The Hawks had sent Martin a tape that she played for Dylan, and eventually he made his way down to the Friar’s Tavern to rehearse after hours with the group for two nights in September 1965. They became his backing band for his first electric tour.

After working her way up to executive assistant, Martin left Grossman in 1966 to start her own management firm with Leonard Cohen, the Stormy Clovers and the Dirty Shames as her first clients.

As she moved forward over the years, eventually landing A&R positions at Warner Bros. Records in California and RCA Records in Nashville, Martin built a sterling reputation as an acid-tongued, straight-shooting tastemaker.

“She was a force of nature,” said Larry LeBlanc, senior editor of the music-industry website CelebrityAccess.

Calling her “one of the most important managers to ever come out of Canada,” LeBlanc said her worldwide impact was “beyond comparison,” noting that she had received a Grammy for producing the star-studded 1999 Hank Williams tribute album Timeless.

“She had impeccable taste in music and impeccable ears,” he said. “I don’t think anybody had as good A&R ears as Mary Martin. Period.”

She was also very nurturing, as Rodney Crowell discovered when he attempted to establish himself as a songwriter and producer.

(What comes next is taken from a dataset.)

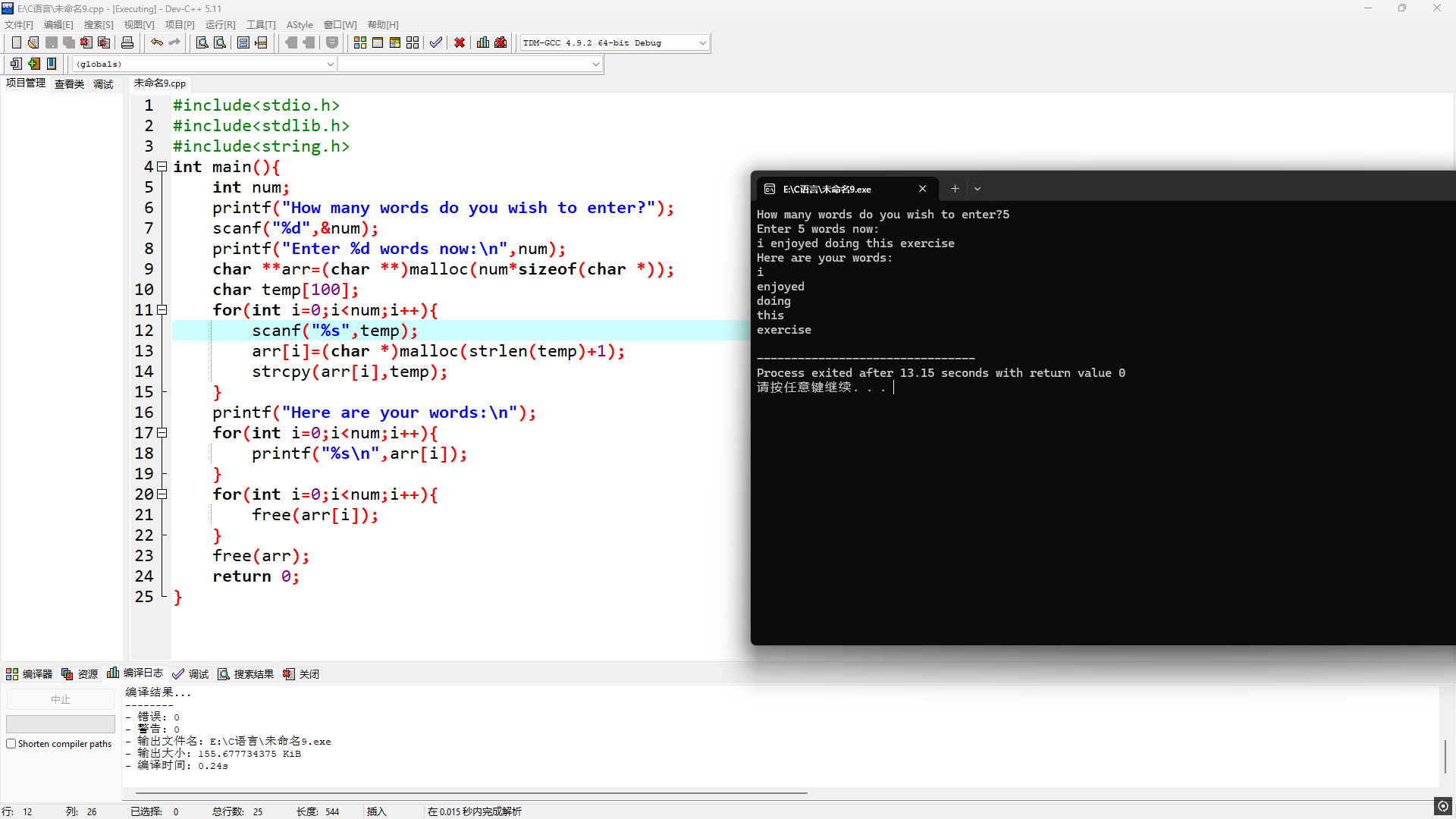
Task: Open the TDM-GCC compiler selection dropdown
Action: click(x=702, y=42)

“I guess she saw something in me,” he said, “but she also saw what kind of country rube I was at the time, and she started taking me to good restaurants and introducing me into the finer things in life.

“I was really grateful for her guidance. She looked after me for a couple of years in a really kind-hearted way as I was trying to find my way.”

Crowell said that Martin, who also managed Vince Gill for a time, could also be “Mama Bear” protective of her artists.

“She was tough,” he said. “Specifically, there was a particular producer I wanted to make a record with, who was obviously in the upper echelon of record-making, and he had sized me up as not ready for his level.

“To spare me the indignity and the shame, Mary started a war of words with him, and he was forced to say, ‘I can’t make a record with you because I can’t work with your manager.’

“Mary did that on purpose: she was protecting my young ass at the time, because she knew and I knew how volatile confidence is to a new up-and-coming artist who was trying to find their way. I always appreciated that.”

She also gifted artists with hits: she brought the Kenny Loggins tune “Danny’s Song” to a friend, Halifax-born producer Brian Ahern, in 1972, and it became a smash for Anne Murray. Martin also placed the memorable ballad “I Can’t Make You Love Me” with Bonnie Raitt in 1991, and Crowell believes she may have been responsible for landing his song “Shame on the Moon” with Bob Seger for “one of the biggest hits of songs that I’d written.”

“It’s amazing how many parts of the industry she touched in different ways,” said Mike Daley, a Toronto musicologist and musician who has researched Martin’s life.

Daley noted that she also helped people outside the music industry.

At age 53, she was sexually assaulted by an intruder who broke into her home. “She did a lot of work for victims of sexual assault later in her life after suffering that herself,” he said.

As brave, funny, and outspoken as she was kind, Mary Martin was beloved by the music industry.

Alan Kates, the Toronto-based former manager of country acts Prairie Oyster and Charlie Major, struck a deep friendship with her when she was Prairie Oyster’s A&R representative at RCA Records.

“I will miss her laugh, her spirit, her kindness,” Kates said. “I will just miss who she was — one of the most special folks I ever met. I would fly to heaven to bring Mary back if I could.”